Critics’ Picks

Cindy Sherman, Untitled #576, 2016, dye sublimation metal print, 49 x 43".

Cindy Sherman, Untitled #576, 2016, dye sublimation metal print, 49 x 43".


Cindy Sherman

Sprüth Magers | Berlin
Oranienburger Straße 18
January 27–April 8, 2017

In her sixteenth solo exhibition with the gallery, Cindy Sherman presents twenty large-scale self-portraits that evoke cinematic portrayals of women tortured by aging while demonstrating how women once wore their age with elegance, confidence, and chutzpah.

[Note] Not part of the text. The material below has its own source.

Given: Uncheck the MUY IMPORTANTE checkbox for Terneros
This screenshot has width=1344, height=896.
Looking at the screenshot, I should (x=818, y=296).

The artist is known for spotlighting the limited options available to women via her personification of female stereotypes. Her work is poignant because it seems simultaneously intimate and generalized in its exploration of how identity can cause profound anxiety. Aging and society’s scorn for older women has become the artist’s principal topic since 2008, and the anachronistic styling in this current series, from 2016, draws attention to society’s lack of progress in its perception of mature women. The world surrounding the subjects in these photos is unstable, with Sherman mostly shown posed against ominous and discordant, blurry backgrounds. The fuzzy silhouettes of Manhattan’s skyline or hazy, lush gardens appear out of focus, projected on screens behind her, but heavy makeup and sensual costumes made of sequins, velvet, beads, and silk appear in high-definition. To undercut some of her characters’ attempts at masking their age with cosmetics or girlish poses, like the seasoned starlet in Untitled #570 who sports ringlets and an imploring smile, the artist directs attention to timeworn hands with eye-grabbing costume jewelry and manicures.

In Untitled #576, Sherman wears baby-pink leather opera gloves and a pink shearling wrap. Yet her reserved expression and proper demeanor in front of a snowy backdrop reminds one of elegant, polished ladies. By honing her focus on such a constrictive subject, the artist demonstrates how women both internalize and transcend society’s judgment.